With a bit of luck I may even have encountered Leonardo in one of these little side streets. Maybe he would have invited me up to his studio and let me watch him paint his Mona Lisa or perhaps let me watch him make one of his visionary drawings of a helicopter or of a calculator or of a battle tank, all those objects that he foresaw but had to wait a few hundred years before mankind found the engineering skills to actually produce.

I was standing at the corner of the Ponte de Viccio, the oldest bridge over the Arno River when this thought struck me: if the Florentines were so far ahead of the rest of the world in the 15th- and 16th- century, how come the revolution in technology that happened at the end of the 17th century in Britain, the industrial revolution, did not first happen in Florence? How come Florence declined from its leadership in scientific and artistic thinking and became just another wine- and cheese-producing area?

At a distance, I could see the Museum of Science and Technology and I thought I may find an answer to this question there. So I quickened my pace but almost got run over by a strapping young Italian man driving his scooter at top speed as I crossed the street to get to the Museum.

I hurried to the fifth floor of the Museum, the one that had all of the telescopes. Wasn't it another great Florentine, Galileo, who brought rationalism to our world by peering through his telescopes at the Moon and the Saturn and Jupiter and suffered for that?

As I entered the room of telescopes, I immediately spotted the prize exhibit: Galileo's own telescope, nearly five feet long, made of two semi-circular tubes of wood, covered with paper and held together with copper wire. I looked at it in awe. It was with this simple gadget that Galileo had observed the hills and valleys of the Moon and the rings of Saturn. It was this simple gadget and what it revealed that shook the powerful Catholic Church and made them worried enough to imprison Galileo.
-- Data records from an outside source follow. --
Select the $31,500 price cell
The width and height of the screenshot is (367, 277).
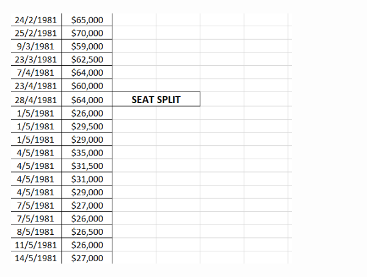(87, 165)
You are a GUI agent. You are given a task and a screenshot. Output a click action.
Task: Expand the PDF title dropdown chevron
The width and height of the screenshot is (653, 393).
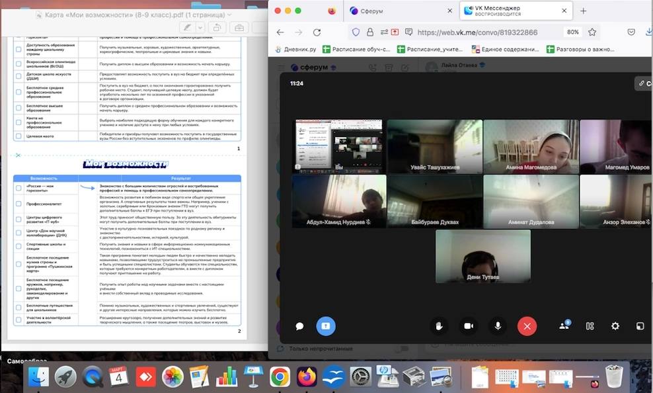click(x=229, y=14)
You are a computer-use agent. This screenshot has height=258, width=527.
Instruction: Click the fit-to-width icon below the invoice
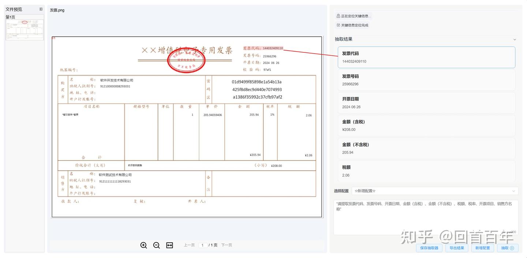click(x=169, y=245)
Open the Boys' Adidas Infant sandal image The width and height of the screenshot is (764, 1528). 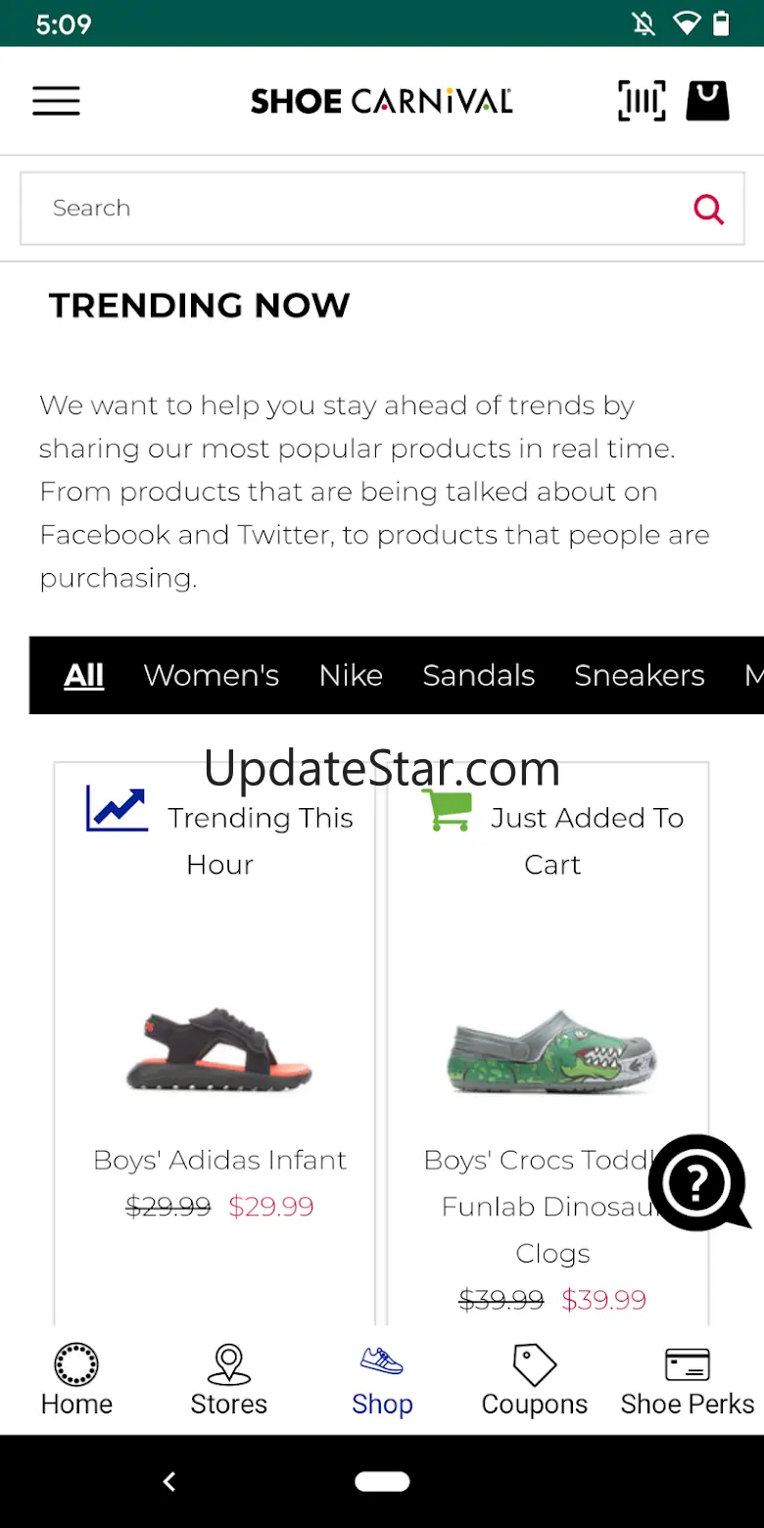pos(219,1050)
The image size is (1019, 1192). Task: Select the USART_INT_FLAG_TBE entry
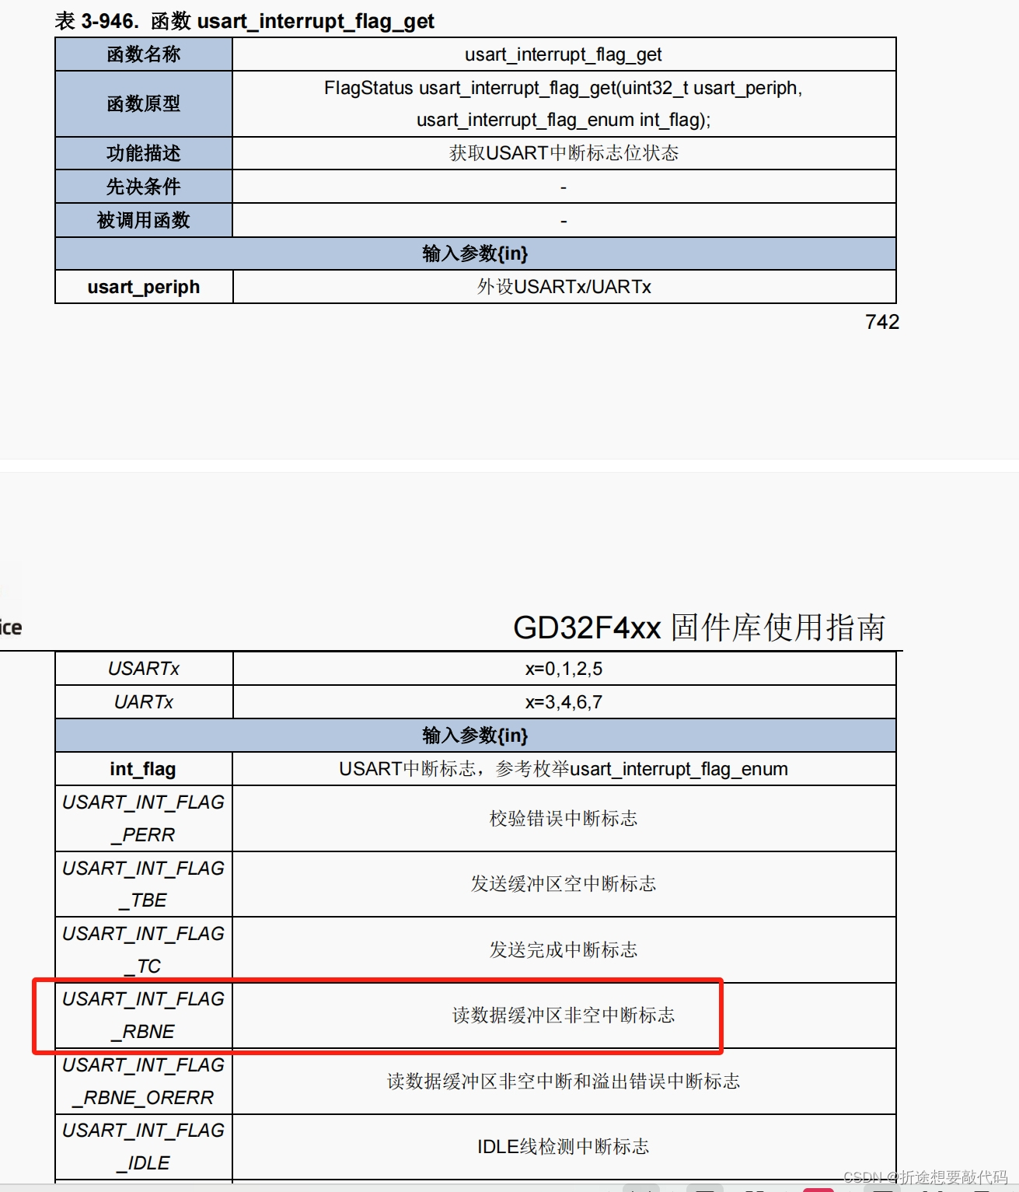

My sense of mystery deepened when I looked at the second telescope of Galileo: this one was three feet long and, like the first, was made of semi-circular tubes of wood. But unlike the first, which was wrapped in paper , this one was wrapped with multi-coloured, fine-grained leather and was topped with gold tooling. Was this really a scientific instrument, or a gadget to be possessed?

I pressed further into the room of telescopes. Here was another one, more recent than Galileo's. This one was covered with green velvet and decorated with white silk ribbons. And another one, this one covered with blue paper. Had Galileo made the telescope so popular that it had become in 17th-century Florence something like a watch today - less a tool for time keeping and more an object to possess and show off?

The final telescope I saw in that room confirmed this - an 18th-century telescope housed in an ivory column with an ivory box on top to hold beauty creams and powders! Obviously, a telescope for a fashionable lady of means.

Then it came to me in a flash. The telescope, in Florence, after Galileo's early discoveries, was not really a tool of science but what David Harvey, Professor of Anthropology at the City University of New York has called, in a different context, a "technological fetish". Florentine society had "fetishised" the telescope as some societies have done with technological objects since then and endowed them with mysterious and magical powers to shape the world.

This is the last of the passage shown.